Required action: Could you retype exactly the lines running from the line with "Switch to the Analyzer 17 tab" to the end of the data, both included, and nothing else?

Stored data entries:
((
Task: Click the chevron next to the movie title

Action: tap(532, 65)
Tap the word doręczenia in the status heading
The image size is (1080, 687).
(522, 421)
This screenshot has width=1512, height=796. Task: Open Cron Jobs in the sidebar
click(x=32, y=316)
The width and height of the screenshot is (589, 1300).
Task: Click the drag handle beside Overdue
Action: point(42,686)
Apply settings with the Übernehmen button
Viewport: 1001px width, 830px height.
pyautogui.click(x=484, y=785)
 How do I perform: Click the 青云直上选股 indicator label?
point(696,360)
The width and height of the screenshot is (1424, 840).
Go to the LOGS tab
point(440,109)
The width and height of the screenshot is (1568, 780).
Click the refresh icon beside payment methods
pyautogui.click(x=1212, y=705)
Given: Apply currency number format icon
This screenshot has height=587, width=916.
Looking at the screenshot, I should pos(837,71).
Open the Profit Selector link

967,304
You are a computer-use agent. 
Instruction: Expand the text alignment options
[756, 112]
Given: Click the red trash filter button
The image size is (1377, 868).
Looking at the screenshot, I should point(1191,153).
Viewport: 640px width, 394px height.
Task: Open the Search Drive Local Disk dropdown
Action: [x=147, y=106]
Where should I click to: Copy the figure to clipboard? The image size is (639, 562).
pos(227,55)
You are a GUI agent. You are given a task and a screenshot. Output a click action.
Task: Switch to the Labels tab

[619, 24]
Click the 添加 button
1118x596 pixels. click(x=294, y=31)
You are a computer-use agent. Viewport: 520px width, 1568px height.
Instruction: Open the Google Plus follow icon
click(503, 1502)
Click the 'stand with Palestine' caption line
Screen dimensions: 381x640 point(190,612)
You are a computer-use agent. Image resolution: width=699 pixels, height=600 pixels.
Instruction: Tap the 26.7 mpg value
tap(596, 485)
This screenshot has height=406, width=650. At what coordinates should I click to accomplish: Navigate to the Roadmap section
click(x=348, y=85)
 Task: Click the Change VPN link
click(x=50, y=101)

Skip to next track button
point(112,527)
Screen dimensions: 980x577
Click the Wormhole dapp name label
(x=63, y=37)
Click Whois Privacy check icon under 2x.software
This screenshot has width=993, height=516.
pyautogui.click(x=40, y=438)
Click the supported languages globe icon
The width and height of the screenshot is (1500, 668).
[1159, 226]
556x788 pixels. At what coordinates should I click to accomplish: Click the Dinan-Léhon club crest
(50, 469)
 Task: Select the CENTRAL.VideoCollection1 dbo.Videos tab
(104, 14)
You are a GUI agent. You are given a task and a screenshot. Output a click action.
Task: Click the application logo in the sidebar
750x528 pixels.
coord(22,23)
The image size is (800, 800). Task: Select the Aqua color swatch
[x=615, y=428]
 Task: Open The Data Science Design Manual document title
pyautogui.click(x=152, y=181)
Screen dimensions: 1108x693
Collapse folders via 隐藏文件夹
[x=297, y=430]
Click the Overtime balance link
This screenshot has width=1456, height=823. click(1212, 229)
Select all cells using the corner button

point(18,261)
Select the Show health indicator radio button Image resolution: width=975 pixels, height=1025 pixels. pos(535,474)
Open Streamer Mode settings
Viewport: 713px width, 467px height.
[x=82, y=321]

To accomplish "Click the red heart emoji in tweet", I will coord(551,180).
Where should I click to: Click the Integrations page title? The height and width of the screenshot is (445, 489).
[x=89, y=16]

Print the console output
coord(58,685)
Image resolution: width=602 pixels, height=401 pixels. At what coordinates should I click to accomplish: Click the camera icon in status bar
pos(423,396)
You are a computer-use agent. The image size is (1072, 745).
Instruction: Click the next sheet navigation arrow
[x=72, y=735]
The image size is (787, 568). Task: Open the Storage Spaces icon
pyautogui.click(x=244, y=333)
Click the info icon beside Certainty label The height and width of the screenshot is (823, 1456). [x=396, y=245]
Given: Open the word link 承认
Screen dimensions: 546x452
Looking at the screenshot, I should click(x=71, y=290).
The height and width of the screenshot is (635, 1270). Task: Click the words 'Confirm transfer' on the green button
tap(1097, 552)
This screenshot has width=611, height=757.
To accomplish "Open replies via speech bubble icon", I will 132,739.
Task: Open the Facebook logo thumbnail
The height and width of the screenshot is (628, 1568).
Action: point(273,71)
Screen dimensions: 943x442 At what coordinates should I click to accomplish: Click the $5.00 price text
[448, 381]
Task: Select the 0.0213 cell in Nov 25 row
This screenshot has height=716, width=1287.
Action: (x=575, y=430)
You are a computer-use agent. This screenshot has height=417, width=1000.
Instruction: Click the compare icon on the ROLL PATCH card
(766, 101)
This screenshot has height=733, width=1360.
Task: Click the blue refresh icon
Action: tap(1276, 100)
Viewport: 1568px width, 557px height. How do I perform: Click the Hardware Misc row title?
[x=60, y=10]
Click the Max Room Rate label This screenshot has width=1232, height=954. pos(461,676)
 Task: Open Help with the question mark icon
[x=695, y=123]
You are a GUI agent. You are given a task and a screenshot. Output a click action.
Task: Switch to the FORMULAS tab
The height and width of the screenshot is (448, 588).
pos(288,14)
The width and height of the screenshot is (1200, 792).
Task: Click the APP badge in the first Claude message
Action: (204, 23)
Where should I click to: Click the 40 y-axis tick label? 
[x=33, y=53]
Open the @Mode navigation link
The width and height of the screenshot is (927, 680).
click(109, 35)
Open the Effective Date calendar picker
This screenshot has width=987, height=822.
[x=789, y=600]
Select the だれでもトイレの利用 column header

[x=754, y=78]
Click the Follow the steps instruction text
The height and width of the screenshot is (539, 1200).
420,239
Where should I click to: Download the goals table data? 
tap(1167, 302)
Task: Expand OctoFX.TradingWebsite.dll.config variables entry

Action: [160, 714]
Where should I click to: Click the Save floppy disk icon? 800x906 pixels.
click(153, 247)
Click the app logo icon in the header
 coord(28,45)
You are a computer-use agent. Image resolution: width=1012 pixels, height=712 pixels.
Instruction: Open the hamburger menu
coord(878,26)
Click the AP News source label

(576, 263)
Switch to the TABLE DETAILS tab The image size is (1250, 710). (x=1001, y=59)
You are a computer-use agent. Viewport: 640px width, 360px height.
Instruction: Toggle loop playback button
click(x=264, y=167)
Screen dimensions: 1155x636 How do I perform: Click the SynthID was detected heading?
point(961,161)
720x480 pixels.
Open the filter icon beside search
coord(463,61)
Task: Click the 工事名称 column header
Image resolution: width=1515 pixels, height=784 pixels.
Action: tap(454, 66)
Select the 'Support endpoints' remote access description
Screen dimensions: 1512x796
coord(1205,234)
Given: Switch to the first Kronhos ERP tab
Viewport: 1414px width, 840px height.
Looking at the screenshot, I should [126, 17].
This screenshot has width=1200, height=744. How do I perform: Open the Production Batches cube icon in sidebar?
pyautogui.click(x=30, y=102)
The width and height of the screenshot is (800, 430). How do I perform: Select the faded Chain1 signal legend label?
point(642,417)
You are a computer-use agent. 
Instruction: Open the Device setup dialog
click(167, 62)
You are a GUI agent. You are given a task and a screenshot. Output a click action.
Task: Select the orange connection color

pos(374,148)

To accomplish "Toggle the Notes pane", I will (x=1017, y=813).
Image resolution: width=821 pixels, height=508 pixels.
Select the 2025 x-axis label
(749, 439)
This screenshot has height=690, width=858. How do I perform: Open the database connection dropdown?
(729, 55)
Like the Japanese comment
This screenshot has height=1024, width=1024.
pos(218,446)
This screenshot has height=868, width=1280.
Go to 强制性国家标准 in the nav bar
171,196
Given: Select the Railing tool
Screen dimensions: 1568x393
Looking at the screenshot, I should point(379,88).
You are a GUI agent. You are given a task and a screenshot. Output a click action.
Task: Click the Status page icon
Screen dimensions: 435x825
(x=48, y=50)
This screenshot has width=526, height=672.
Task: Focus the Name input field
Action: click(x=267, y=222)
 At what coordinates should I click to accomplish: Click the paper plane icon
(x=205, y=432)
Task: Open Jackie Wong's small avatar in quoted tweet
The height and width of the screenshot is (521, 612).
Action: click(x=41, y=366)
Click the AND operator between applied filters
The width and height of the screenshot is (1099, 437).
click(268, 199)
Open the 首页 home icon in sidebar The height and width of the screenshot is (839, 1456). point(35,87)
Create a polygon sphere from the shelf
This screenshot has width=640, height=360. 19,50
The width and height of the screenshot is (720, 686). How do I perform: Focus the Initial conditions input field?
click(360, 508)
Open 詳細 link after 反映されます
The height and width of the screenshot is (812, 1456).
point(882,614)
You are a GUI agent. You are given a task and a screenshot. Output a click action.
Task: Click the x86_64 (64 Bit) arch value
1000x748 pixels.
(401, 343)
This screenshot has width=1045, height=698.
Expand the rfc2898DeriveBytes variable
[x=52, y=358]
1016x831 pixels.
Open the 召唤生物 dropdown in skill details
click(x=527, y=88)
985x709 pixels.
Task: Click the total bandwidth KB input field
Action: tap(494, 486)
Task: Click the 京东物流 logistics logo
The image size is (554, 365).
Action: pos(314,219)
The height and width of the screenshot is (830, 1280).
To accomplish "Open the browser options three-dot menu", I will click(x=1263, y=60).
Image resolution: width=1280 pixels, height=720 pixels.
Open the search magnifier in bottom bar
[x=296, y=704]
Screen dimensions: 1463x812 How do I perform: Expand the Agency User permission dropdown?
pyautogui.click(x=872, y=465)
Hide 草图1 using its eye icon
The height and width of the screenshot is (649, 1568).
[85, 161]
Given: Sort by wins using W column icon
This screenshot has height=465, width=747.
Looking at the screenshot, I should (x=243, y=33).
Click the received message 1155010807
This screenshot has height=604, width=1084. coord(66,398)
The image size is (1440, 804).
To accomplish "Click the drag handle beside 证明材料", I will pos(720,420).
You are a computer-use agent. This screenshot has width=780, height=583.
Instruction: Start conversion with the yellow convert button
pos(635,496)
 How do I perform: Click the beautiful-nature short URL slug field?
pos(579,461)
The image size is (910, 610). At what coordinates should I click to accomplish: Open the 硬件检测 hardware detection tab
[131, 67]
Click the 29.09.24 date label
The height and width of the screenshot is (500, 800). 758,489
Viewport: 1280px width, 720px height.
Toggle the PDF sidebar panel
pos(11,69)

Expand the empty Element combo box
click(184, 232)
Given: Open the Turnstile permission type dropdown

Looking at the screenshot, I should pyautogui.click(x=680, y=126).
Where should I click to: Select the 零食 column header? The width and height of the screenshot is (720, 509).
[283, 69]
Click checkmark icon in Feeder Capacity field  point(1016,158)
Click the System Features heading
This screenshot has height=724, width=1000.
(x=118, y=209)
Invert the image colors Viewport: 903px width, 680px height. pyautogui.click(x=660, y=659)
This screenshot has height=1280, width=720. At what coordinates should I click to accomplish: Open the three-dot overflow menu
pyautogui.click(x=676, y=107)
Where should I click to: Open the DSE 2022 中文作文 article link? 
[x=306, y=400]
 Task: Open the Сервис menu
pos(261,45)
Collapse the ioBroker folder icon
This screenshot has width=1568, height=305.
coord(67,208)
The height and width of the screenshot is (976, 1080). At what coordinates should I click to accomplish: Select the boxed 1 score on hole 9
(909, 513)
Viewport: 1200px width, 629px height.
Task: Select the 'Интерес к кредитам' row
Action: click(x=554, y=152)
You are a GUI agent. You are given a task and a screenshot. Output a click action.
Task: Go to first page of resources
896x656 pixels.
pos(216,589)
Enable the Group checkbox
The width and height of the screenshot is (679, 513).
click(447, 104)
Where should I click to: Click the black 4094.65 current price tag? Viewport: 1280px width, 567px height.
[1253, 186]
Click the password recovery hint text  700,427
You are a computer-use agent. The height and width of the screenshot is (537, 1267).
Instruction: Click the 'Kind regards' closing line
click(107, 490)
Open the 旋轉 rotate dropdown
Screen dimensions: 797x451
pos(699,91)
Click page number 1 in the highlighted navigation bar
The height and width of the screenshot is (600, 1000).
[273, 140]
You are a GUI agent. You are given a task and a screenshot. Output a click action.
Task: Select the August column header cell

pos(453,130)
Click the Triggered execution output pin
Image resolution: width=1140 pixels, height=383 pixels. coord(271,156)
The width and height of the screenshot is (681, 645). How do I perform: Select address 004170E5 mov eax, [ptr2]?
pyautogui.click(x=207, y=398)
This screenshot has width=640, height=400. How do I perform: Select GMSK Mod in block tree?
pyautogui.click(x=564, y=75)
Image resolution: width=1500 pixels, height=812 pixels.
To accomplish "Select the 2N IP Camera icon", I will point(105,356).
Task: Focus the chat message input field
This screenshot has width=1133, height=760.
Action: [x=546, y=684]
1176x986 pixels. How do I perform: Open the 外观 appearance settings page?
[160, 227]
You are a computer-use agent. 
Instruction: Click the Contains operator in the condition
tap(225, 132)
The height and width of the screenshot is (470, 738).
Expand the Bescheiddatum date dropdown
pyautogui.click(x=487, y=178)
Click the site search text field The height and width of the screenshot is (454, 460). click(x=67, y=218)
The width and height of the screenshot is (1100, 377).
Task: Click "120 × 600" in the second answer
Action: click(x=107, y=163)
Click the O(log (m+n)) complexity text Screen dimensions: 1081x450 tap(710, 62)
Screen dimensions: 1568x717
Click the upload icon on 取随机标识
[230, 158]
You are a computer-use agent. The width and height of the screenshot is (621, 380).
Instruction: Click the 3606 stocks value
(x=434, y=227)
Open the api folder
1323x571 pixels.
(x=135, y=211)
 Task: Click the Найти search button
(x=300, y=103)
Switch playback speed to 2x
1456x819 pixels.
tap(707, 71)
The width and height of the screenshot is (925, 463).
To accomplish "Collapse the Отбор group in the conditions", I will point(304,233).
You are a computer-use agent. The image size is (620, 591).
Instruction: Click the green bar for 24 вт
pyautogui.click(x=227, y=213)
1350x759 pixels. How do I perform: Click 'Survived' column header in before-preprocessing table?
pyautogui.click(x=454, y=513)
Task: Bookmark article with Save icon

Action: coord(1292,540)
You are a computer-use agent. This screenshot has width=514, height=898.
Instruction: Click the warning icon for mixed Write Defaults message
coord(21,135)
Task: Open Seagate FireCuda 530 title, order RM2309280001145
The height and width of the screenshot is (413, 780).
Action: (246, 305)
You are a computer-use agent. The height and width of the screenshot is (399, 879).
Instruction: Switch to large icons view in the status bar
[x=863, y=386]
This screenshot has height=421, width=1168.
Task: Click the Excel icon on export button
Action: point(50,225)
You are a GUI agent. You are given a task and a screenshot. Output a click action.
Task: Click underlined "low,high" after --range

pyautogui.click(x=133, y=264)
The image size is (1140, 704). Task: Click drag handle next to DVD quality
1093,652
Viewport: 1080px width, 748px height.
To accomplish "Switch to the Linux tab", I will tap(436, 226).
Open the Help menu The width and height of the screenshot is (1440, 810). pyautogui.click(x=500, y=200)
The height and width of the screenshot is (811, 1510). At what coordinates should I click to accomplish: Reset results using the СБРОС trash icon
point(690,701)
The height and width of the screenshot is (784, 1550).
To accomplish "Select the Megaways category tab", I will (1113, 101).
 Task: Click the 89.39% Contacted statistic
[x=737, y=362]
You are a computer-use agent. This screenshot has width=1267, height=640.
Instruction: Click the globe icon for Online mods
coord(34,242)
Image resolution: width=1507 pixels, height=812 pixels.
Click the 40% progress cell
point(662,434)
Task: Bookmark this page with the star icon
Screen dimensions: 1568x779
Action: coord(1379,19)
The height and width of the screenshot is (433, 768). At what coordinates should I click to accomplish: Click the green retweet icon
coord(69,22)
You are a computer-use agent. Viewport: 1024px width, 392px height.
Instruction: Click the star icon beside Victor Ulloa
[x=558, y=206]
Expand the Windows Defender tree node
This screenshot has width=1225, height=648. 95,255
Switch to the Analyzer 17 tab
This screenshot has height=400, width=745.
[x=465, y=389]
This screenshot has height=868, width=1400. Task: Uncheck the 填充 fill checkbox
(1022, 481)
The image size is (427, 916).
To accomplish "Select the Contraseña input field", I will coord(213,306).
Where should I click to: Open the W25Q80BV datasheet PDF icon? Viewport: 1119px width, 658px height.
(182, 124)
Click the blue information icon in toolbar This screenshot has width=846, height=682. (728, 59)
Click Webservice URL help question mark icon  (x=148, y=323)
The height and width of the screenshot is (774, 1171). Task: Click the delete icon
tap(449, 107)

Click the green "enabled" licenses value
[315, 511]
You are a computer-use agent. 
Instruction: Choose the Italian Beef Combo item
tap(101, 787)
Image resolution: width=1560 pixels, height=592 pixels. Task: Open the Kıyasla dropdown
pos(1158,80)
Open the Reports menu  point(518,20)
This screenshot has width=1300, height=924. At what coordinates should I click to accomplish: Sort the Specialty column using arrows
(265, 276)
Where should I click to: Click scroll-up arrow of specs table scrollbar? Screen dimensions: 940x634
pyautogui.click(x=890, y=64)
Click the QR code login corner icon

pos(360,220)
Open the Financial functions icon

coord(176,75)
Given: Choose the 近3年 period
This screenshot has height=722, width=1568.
))
Answer box:
Switch to the Analyzer 17 tab
This screenshot has height=400, width=745.
[x=465, y=389]
This screenshot has height=868, width=1400. Task: Uncheck the 填充 fill checkbox
(1022, 481)
The image size is (427, 916).
To accomplish "Select the Contraseña input field", I will coord(213,306).
Where should I click to: Open the W25Q80BV datasheet PDF icon? Viewport: 1119px width, 658px height.
(182, 124)
Click the blue information icon in toolbar This screenshot has width=846, height=682. (728, 59)
Click Webservice URL help question mark icon  (x=148, y=323)
The height and width of the screenshot is (774, 1171). Task: Click the delete icon
tap(449, 107)

Click the green "enabled" licenses value
[315, 511]
You are a computer-use agent. 
Instruction: Choose the Italian Beef Combo item
tap(101, 787)
Image resolution: width=1560 pixels, height=592 pixels. Task: Open the Kıyasla dropdown
pos(1158,80)
Open the Reports menu  point(518,20)
This screenshot has width=1300, height=924. At what coordinates should I click to accomplish: Sort the Specialty column using arrows
(265, 276)
Where should I click to: Click scroll-up arrow of specs table scrollbar? Screen dimensions: 940x634
pyautogui.click(x=890, y=64)
Click the QR code login corner icon

pos(360,220)
Open the Financial functions icon

coord(176,75)
Given: Choose the 近3年 period
This screenshot has height=722, width=1568.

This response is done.